Indonesia will provide Rp 42.38 trillion (US$2.95 billion) in state capital injections (PMN) for state-owned enterprises (SOEs) in 2021 to boost their role in supporting the country’s economic recovery.
Finance Ministry state assets director general Isa Rachmatarwata the PMN for SOEs was expected to spur economic recovery, adding that the government would oversee the disbursement of the funds by the SOEs.
“We want to see SOEs participating in reviving the economy, creating jobs and conducting business activities that will have a multiplier effect,” he told reporters in a press briefing on Friday.
The government will inject Rp 5 trillion into state electricity giant PLN, which will use the funds to develop transmission infrastructure and electricity distribution in villages, according to Isa. Meanwhile, state-owned construction company PT Hutama Karya will receive Rp 6.2 trillion to continue developing the trans-Sumatera toll road and Indonesian Eximbank is planned to get Rp 5 trillion.
“These injections are part of the efforts to speed up economic recovery.”
Indonesia fell into recession for the first time in two decades as the economy shrank by 3.49 percent in the third quarter this year, a second consecutive drop following a 5.32 percent contraction in the second quarter, due to the pandemic.
The economy is expected to shrink by 0.6 percent to 1.7 percent this year, but the government is hopeful that the economy would rebound by 5 percent in 2021.

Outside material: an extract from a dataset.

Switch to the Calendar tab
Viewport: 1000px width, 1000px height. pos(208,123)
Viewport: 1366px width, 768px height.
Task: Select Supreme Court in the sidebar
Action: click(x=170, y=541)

Deputy SOE Minister Kartika “Tiko” Wirjoatmodjo said in October that the economic crisis induced by the COVID-19 outbreak has taken a toll on SOEs, particularly in the energy, transportation and infrastructure sectors.
Oil and gas firm Pertamina, for example, booked an Rp 11.29 trillion loss in the first half of 2020, against a Rp 9.7 trillion profit in the same period last year.
This year, the government has earmarked Rp 24.1 trillion in PMN, as well as Rp 19.6 trillion in loans and investments to help SOEs this year, according to the latest Finance Ministry presentation. Both are part of the government’s gargantuan COVID-19 stimulus package of Rp 695.2 trillion.
Meanwhile, from the PMN allocation next year, the government will also provide Rp 20 trillion — the largest amount — for insurance holding company Indonesia Financial Group (IFG), previously known as Bahana Pembangunan Usaha Indonesia (BPUI), mostly to rescue ailing insurance company PT Asuransi Jiwasraya.
Jiwasraya is embroiled in a corruption and money laundering case following its failure to pay out Rp 18 trillion in matured policies due in May to its policyholders.
The Attorney General’s Office (AGO) accuses the insurer of investment mismanagement when it invested its premium revenue from the JS Saving Plan, one of the company’s unit-linked products, in pump-and-dump stocks.
The government will also provide Rp 2.25 trillion to secondary mortgage market company PT Sarana Multigriya Finansial (SMF) to help the company fund house ownership loans (KPR) through housing loan liquidity facilities (FLPP).
“All of the funds will be used to finance the government’s housing program for low-income people,” SMF president director Ananta Wiyogo told The Jakarta Poston Friday, adding that the company aimed to provide 150,000 houses next year.
The government will also inject Rp 1.2 trillion into port operator Pelindo III to develop Benoa port in Bali, Indonesia’s main tourist spot, as part of the Bali Maritime Tourism Hub program.
Another tourism SOE, state-owned Indonesian Tourism Development Corporation (ITDC), will also receive Rp 470 billion next year, which is expected to finance the infrastructure development in Labuan Bajo, East Nusa Tenggara, for the scheduled G20 Summit in 2023.
The government will also inject Rp 1.28 trillion into shipbuilder PT PAL Indonesia to build submarines, as well as Rp 977 billion into developer PT Kawasan Industri Wijayakusuma (KIW) to develop the Batang Industrial Park in Central Java.
"The capital injection would provide the stimulus needed to revive the economy. Otherwise, the country would struggle to recover," Center of Reform on Economics (CORE) Indonesia economist Piter Abdullah told The Jakarta Post. "Therefore, the government must take this initiative to bolster economic activity."